Putroppo, si tratta di una battaglia terribilmente sciocca, che a fronte di risparmi risibili per l’erario pubblico (60 milioni l’anno) opera una netta riduzione della rappresentanza democratica (è matematicamente fatale che ci vorrà un numero maggiore di cittadini per eleggere un singolo rappresentante, lasciando dunque parti crescenti di popolazione senza rappresentanza.)

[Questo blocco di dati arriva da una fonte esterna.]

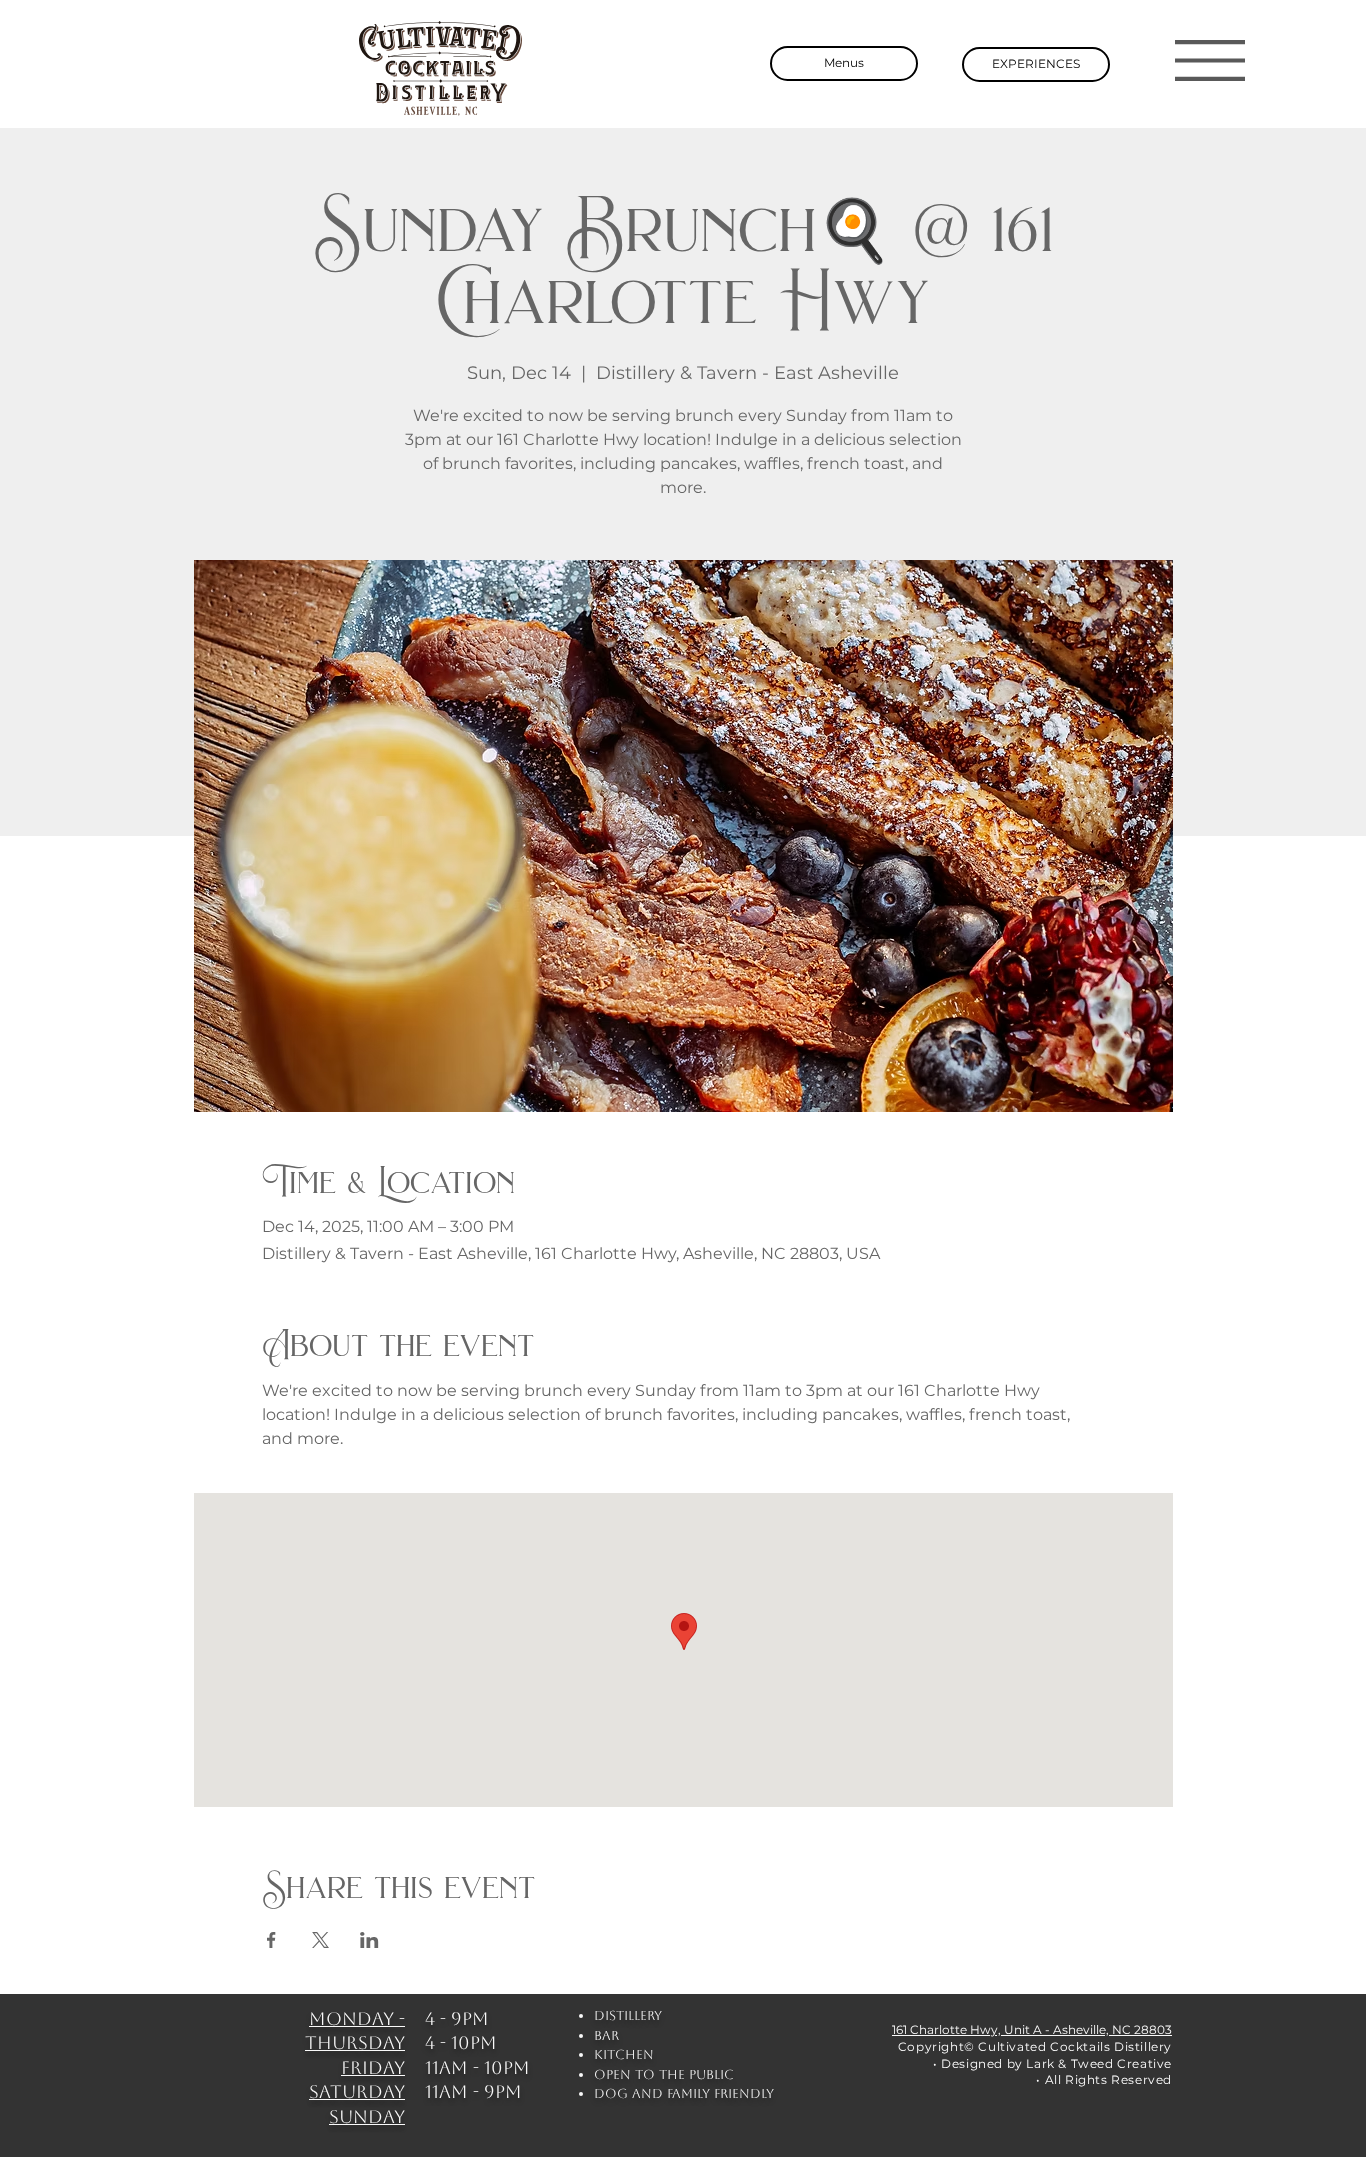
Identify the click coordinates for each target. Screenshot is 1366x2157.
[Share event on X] (320, 1940)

Ora, la parte più grave di questa proposta è proprio la sua componente simbolica. Infatti in Italia il vero, profondo, problema del paese è l’inadeguatezza capillare della macchina pubblica in molti settori amministrativi. L’argomento retorico sulla diminuzione dei parlamentari ha dalla sua un unico sostegno, ovvero l’idea che ridurre gli spazi della politica sia ‘togliere di mezzo un po’ di politicanti’. Il problema è che questa istanza proposta da un partito che è al governo e che ha il maggior numero di deputati e senatori equivale ad un voto di sfiducia a sé stessi: si sta dicendo alla gente di non credere al ruolo dei politici (come se avessero bisogno che qualcuno glielo ricordasse).

In un paese che ha un bisogno terribile di buona politica, di gestione capillare e non spettacolarista di una miriade di malfunzionamenti, la politica lancia il messaggio che i politici sono superflui.
Si tratta di un’operazione simbolicamente devastante, promossa con l’unica miope speranza che questo paghi elettoralmente. Ne emerge, specificamente per il M5S, la conferma del proprio più grave difetto di immagine: quello di apparire come una forza prevalentemente negativa, tutta intenta a dire no a destra e a manca, a contestare, abbattere, distruggere, in un paese che già di suo è pervaso da processi distruttivi, centrifughi e negativi.
Inutile sottolineare come in termini di immagine questo sia un regalo ai suoi competitori (Lega e PD) che cercano di accreditarsi (assai a buon prezzo) come ‘forze del fare’.

Spero di cuore che gli amici pentastellati correggano il tiro, perché al momento stanno prendendo una rotta che conduce al naufragio.